Extract provided —
·····

Abstract:
A catalyst prepared by the steps which comprise: (a) adding to an asphaltene-containing hydrocarbonaceous oil charge stock an oil-insoluble metal compound and a low molecular weight alcohol; (b) converting the oil-insoluble metal compound within the charge stock by heating the oil to a temperature from about 120° F. (43° C.) to about 450° F. (232° C.) to produce an organometallic compound within the charge stock; and (c) converting the organometallic compound within the charge stock by reacting under hydroconversion conditions to produce the catalyst.

Description:
BACKGROUND OF THE INVENTION 
     The field of art to which this invention pertains is the preparation of a catalyst for the hydroconversion of asphaltene-containing hydrocarbonaceous charge stocks. More specifically, the invention relates to a catalyst prepared by the steps which comprise: (a) adding to an asphaltene-containing hydrocarbonaceous oil charge stock an oil-insoluble metal compound and a low molecular weight alcohol; (b) converting the oil-insoluble metal compound within the charge stock by heating the oil to a temperature from about 120° F. (43° C.) to about 450° F. (232° C.) to produce an organometallic compound within the charge stock; and (c) converting the organometallic compound within the charge stock by reacting under hydroconversion conditions to produce the catalyst.

·····

Data rows —
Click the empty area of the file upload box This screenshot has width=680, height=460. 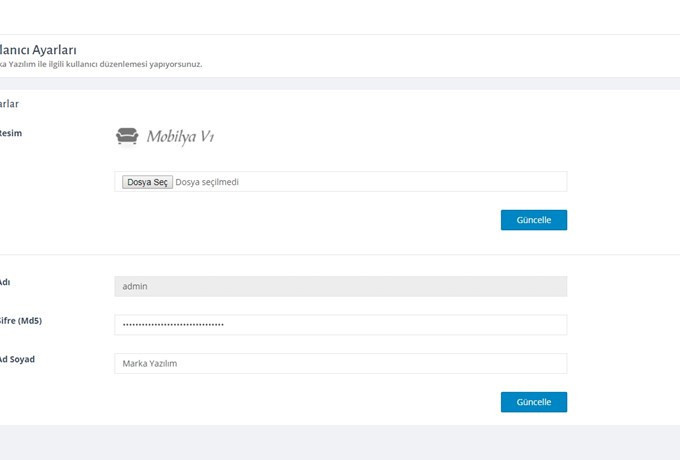pyautogui.click(x=400, y=182)
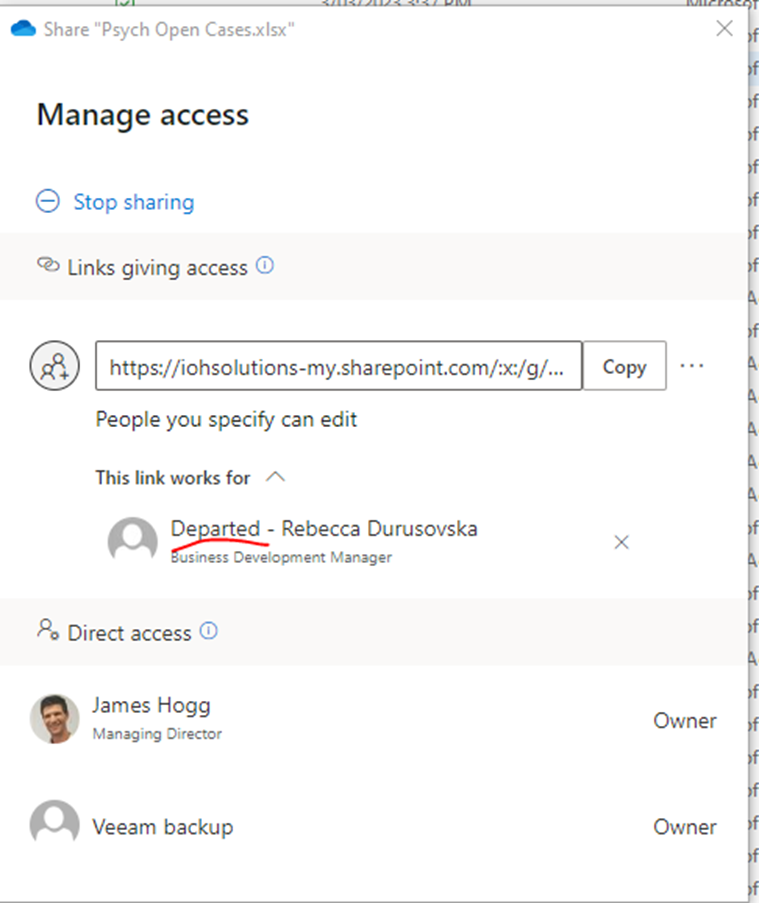
Task: Click Veeam backup's avatar icon
Action: pyautogui.click(x=55, y=824)
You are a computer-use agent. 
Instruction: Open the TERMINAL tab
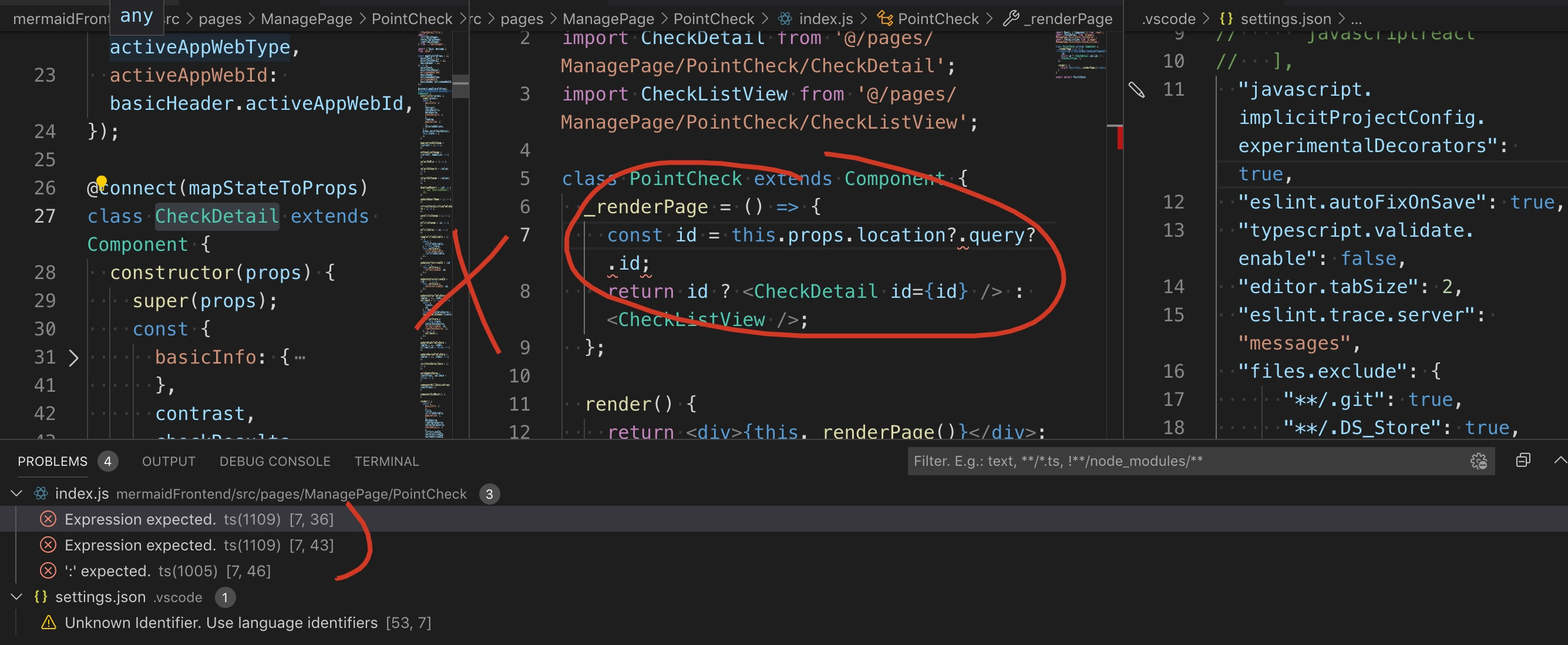(x=386, y=461)
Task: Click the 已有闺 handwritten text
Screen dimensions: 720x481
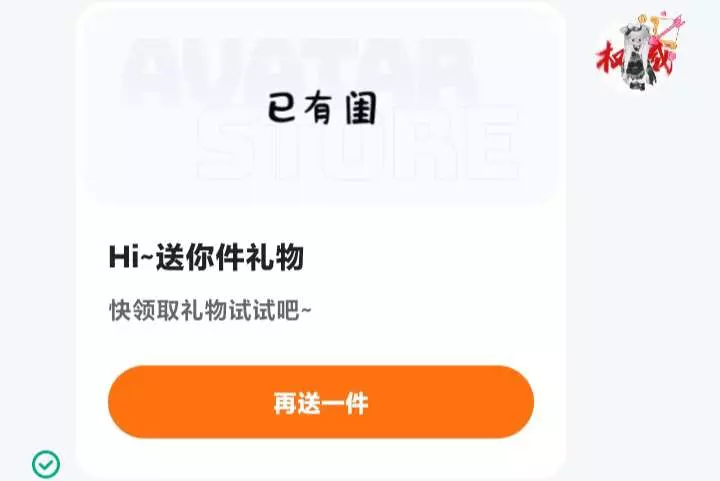Action: 322,108
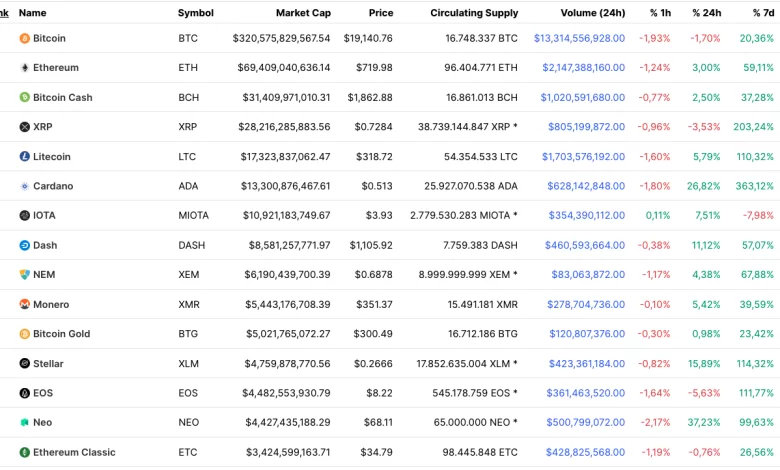Click the Monero logo icon

tap(25, 304)
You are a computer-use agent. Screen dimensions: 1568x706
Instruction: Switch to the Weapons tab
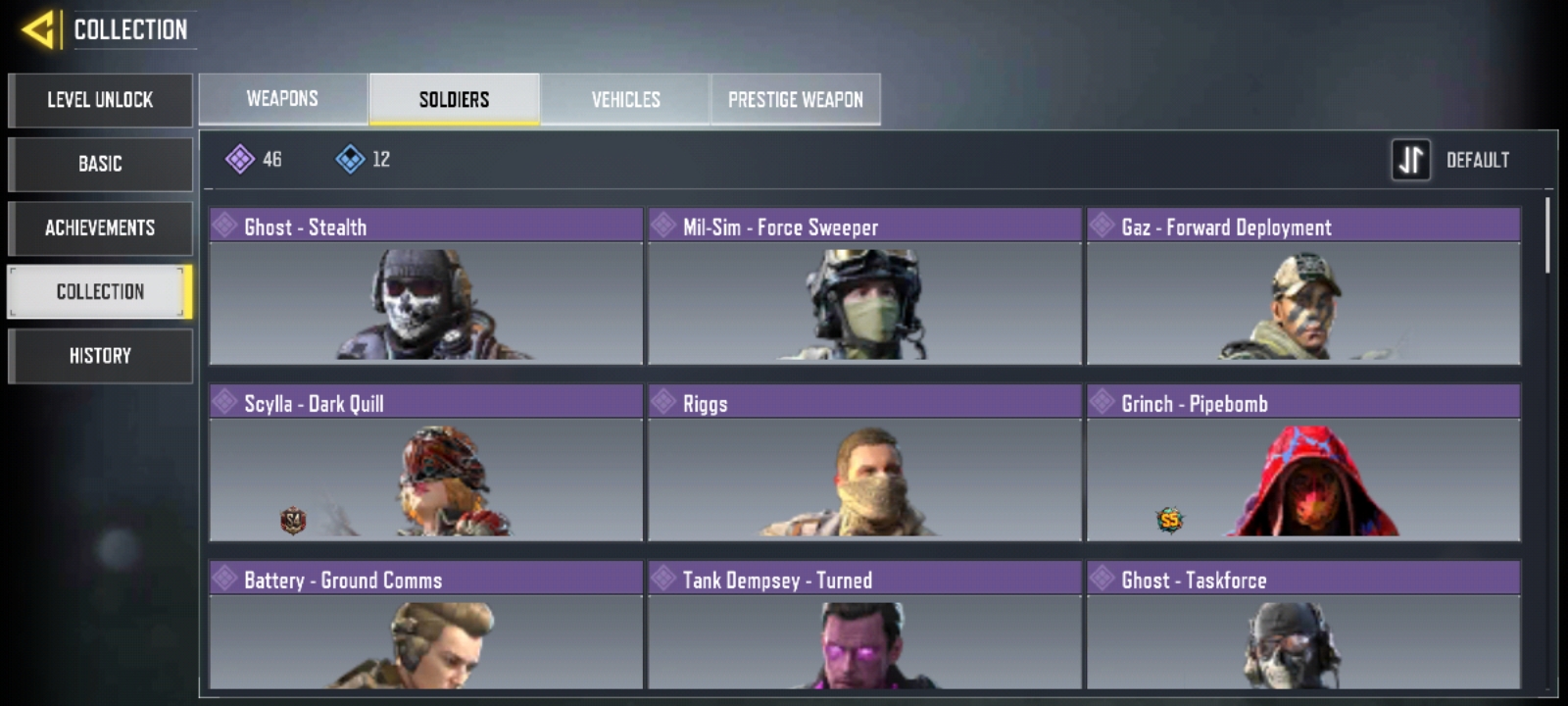point(283,99)
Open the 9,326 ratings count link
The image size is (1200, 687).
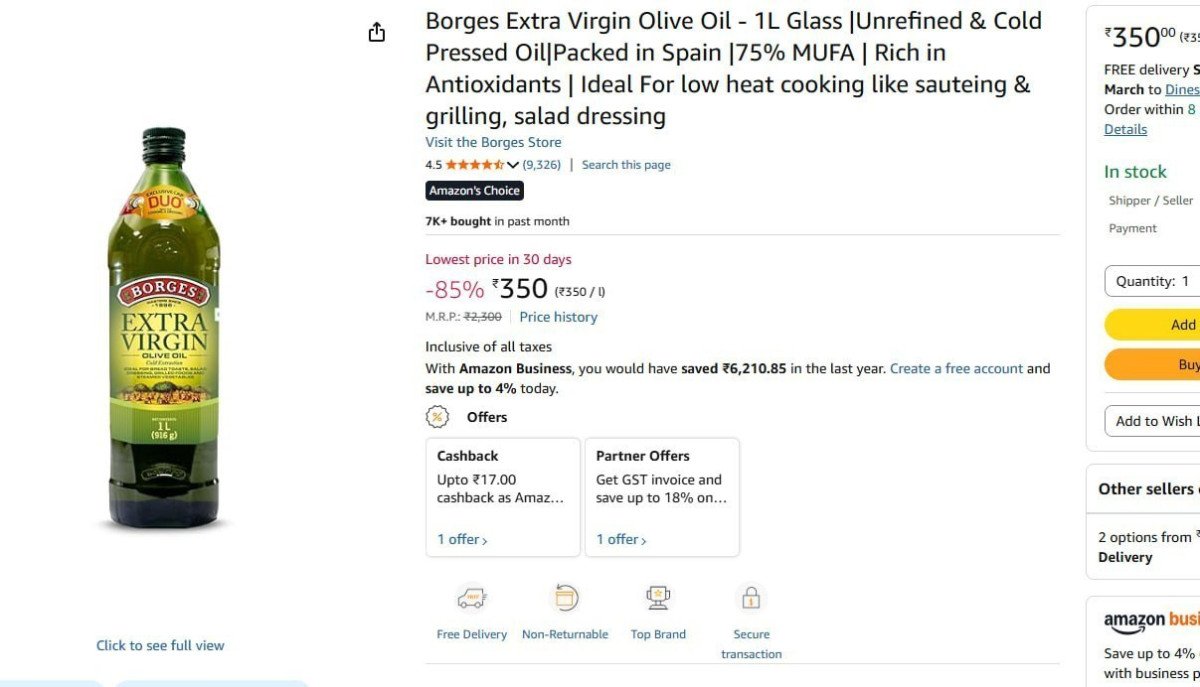coord(542,165)
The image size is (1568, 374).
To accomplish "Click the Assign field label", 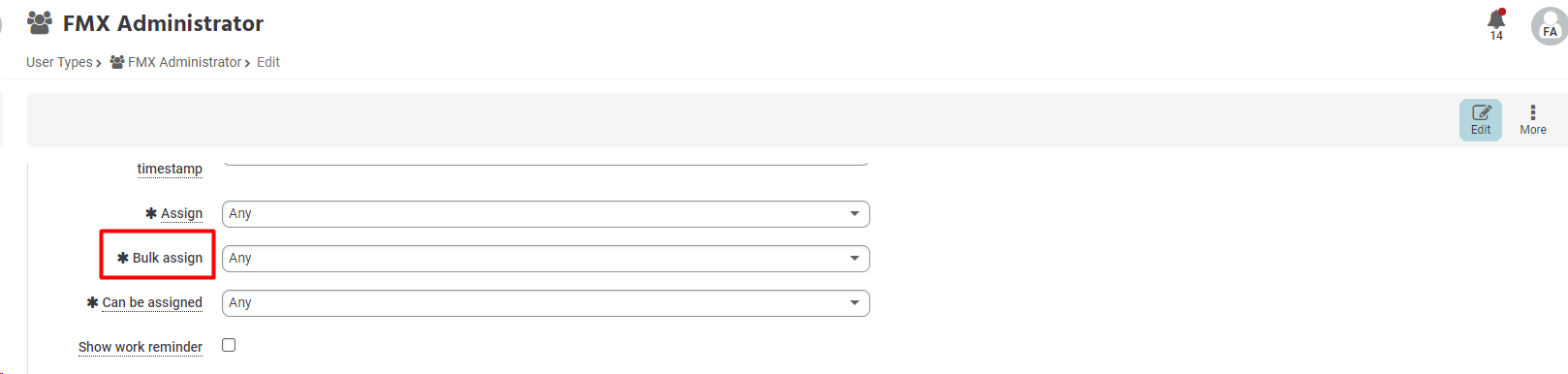I will (x=181, y=213).
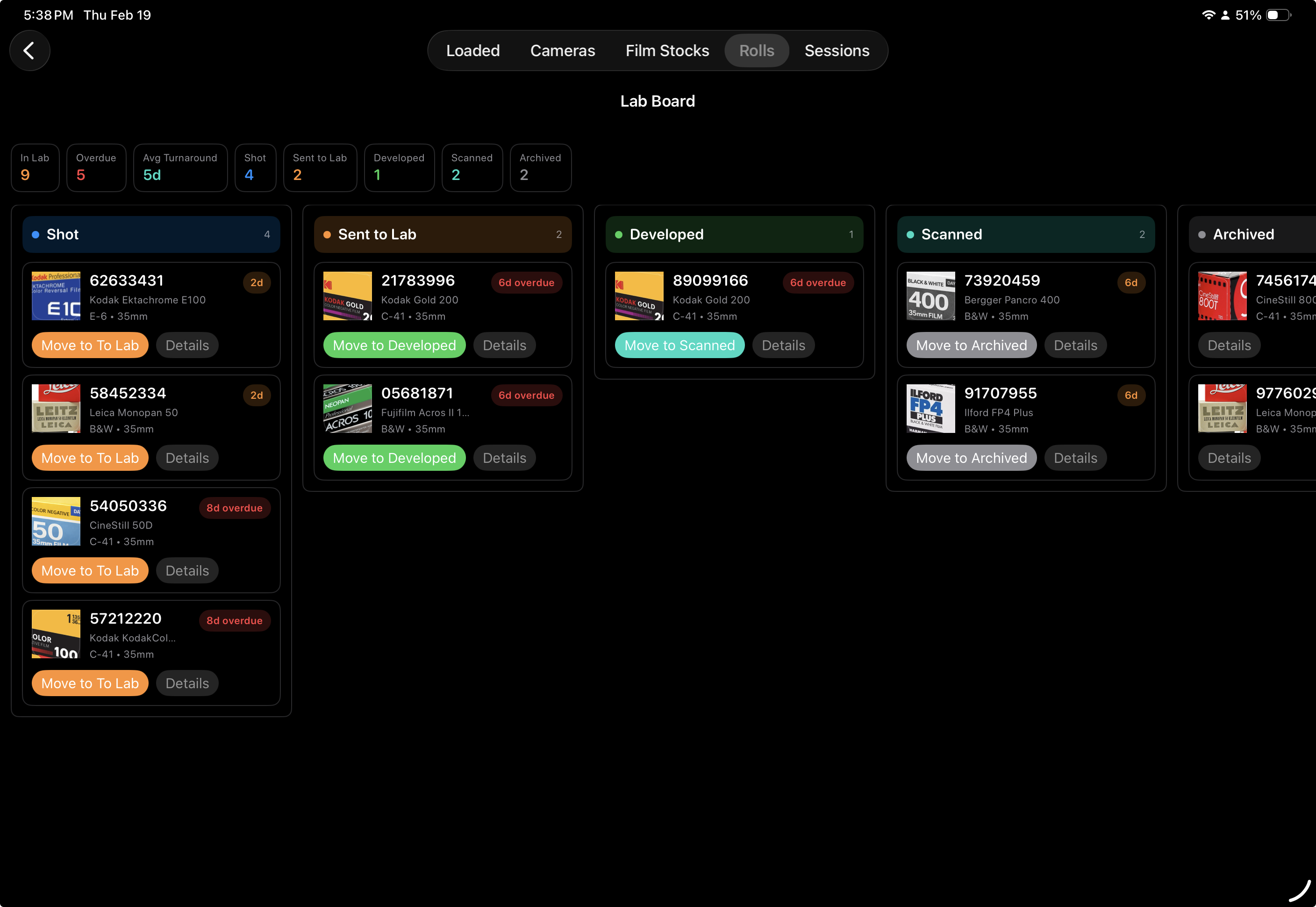Move roll 21783996 to Developed
1316x907 pixels.
click(393, 345)
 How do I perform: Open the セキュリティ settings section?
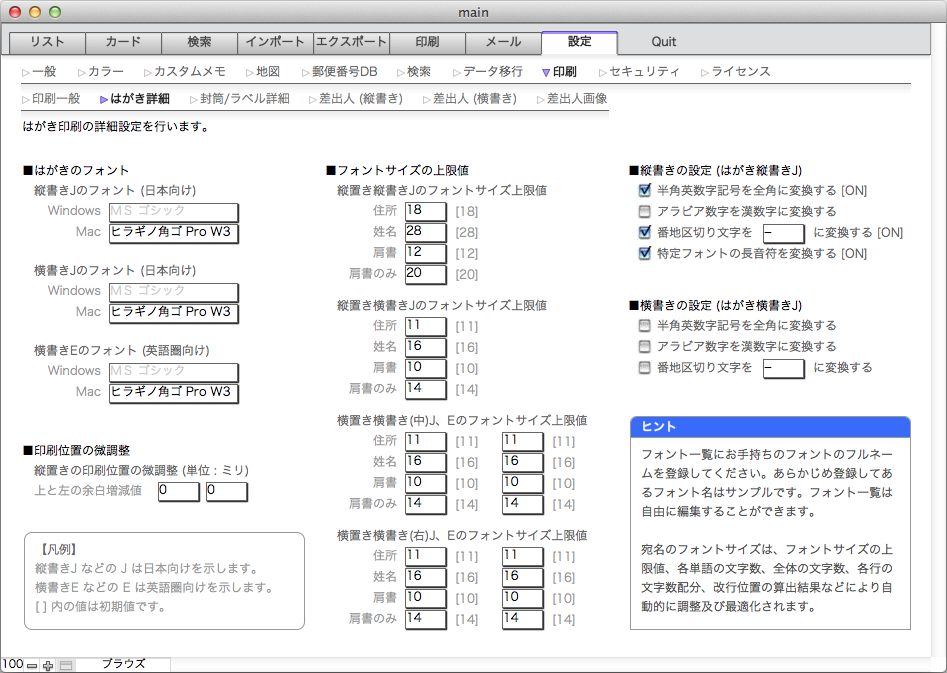(644, 72)
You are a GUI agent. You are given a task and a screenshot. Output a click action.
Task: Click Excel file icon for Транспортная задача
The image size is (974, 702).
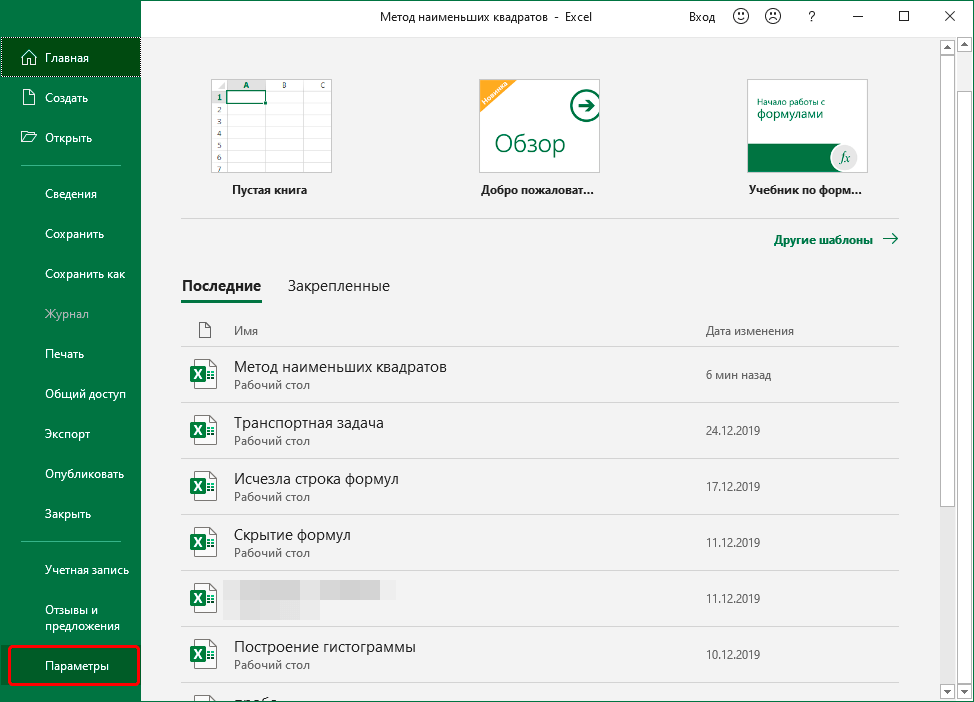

·····

Objective — Carry on the text on the hydroconversion catalyst from where it ends, writing the next part of its background section. None of the lines are needed here.

Answer to this problem —
     INFORMATION DISCLOSURE 
     Hydrorefining processes utilizing dispersed catalysts in admixture with a hydrocarbonaceous oil are well known. The term &#34;hydrorefining&#34; is intended herein to designate a catalytic treatment, in the presence of hydrogen, of a hydrocarbonaceous oil to upgrade the oil by eliminating or reducing the concentration of contaminants in the oil such as sulfur compounds, nitrogenous compounds, metal contaminants and/or to convert at least a portion of the heavy constituents of the oil such as pentane-insoluble asphaltenes or coke precursors to lower boiling hydrocarbon products, and to reduce the Conradson carbon residue of the oil. 
     U.S. Pat. No. 3,161,585 (Gleim et al) discloses a hydrorefining process in which a petroleum oil charge stock containing a colloidally dispersed catalyst selected from the group consisting of a metal of Groups VB and VIB, an oxide of said metal and a sulfide of said metal is reacted with hydrogen at hydrorefining conditions. This patent teaches that the concentration of the dispersed catalyst calculated as the elemental metal, in the oil charge stock is from about 0.1 weight percent to about 10 weight percent of the initial charge stock. 
     U.S. Pat. No. 3,331,769 (Gatsis) discloses a hydrorefining process in which a metal component (Group VB, Group VIB and iron group metals) colloidally dispersed in a hydrocarbonaceous oil is reacted in contact with a fixed bed of a conventional supported hydrodesulfurization catalyst in the hydrorefining zone. The concentration of the dispersed metal component which is used in the hydrorefining stage in combination with the supported catalyst ranges from 250 to 2500 weight parts per million (wppm). 
     U.S. Pat. No. 3,657,111 (Gleim) discloses a process for hydrorefining an asphaltene-containing hydrocarbon charge stock which comprises dissolving in the charge stock a hydrocarbon-soluble oxovanadate salt and forming a colloidally dispersed vanadium sulfide in situ within the charge stock by reacting the resulting solution, at hydrorefining conditions, with hydrogen and hydrogen sulfide. 
     U.S. Pat. No. 3,131,142 (Mills) discloses a slurry hydrocracking process in which an oil soluble dispersible compound of Groups IV-VIII is added to a heavy oil feed. The catalyst is used in amounts ranging from about 0.1 to 1 weight percent, calculated as the metal, based on the oil feed.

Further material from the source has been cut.